Objective: To evaluate the association between maternal pre-pregnancy obesity on adolescent BPs among children born EP.
Design/Methods:
We were able to obtain 2 manual or oscillometric BPs in subsample of the Extremely Low Gestational Age Newborn (ELGAN) cohort (n=472; 39% of surviving participants), born 2002-2004. Study participants were 15-20 years old (mean age 17.8 years) at the time of BP measurements. Maternal pre-pregnancy weight and height were self-reported and other maternal factors were recorded from medical record.
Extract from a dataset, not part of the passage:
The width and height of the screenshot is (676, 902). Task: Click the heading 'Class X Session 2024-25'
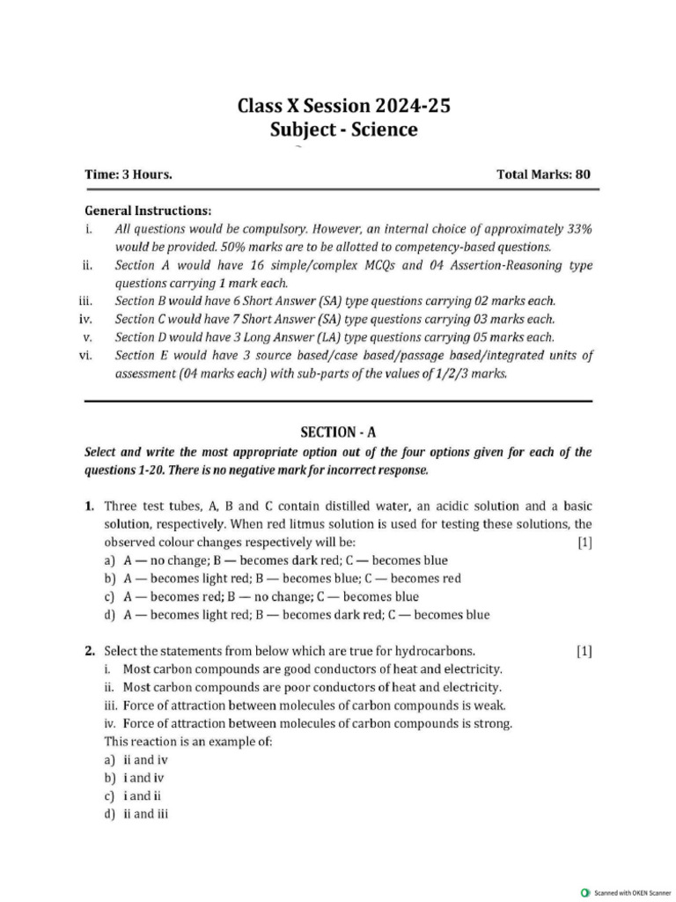click(344, 107)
Seventeen ELGAN participants with BP measurements were excluded due to absence of maternal pre-pregnancy weight or height data.
Using linear regression modeling we evaluated the association between maternal pre-pregnancy obesity (Body Mass Index (BMI) ≥30) and offspring adolescent systolic BP(SBP). In secondary analyses we evaluated the relationship between maternal pre-pregnancy and offspring BMI, and offspring BMI and BP to evaluate if the relationship between maternal pre-pregnancy obesity BMI and offspring BP was associated with offspring BMI.
Results:
108 (24%) of the 455 adolescents were born to mothers with a history of pre-pregnancy obesity (BMI ≥30) (Table 1). Adolescents born to mothers with pre-pregnancy obesity had a greater median SBP of 120 mmHg (IQR 110,130) compared to adolescents born to mothers without obesity (SBP 115mmHg (IQR 107,1222)).
In the linear regression analysis, increasing maternal pre-pregnancy BMI was significantly associated with increasing offspring SBP (adjusted β coefficient 3.66, p=0.01) during adolescence. Increasing maternal pre-pregnancy BMI was also associated with offspring 10 year-old BMI (adjusted β coefficient 0.35, p=0.017). The association of offspring 10 year-old BMI and adolescent SBP was not statistically significant (adjusted β coefficient 0.86, p=0.077) (Tables 2-3).
Conclusion(s): For ELGANs, increasing maternal pre-pregnancy BMI was associated with increasing SBP and BMI in adolescence but pre-adolescent BMI was not associated with adolescent BP in this cohort. Future research directions include interventions to reduce maternal pre-pregnancy obesity with follow up of offspring BMI and BP as a way of reducing intergenerational cardiovascular risk.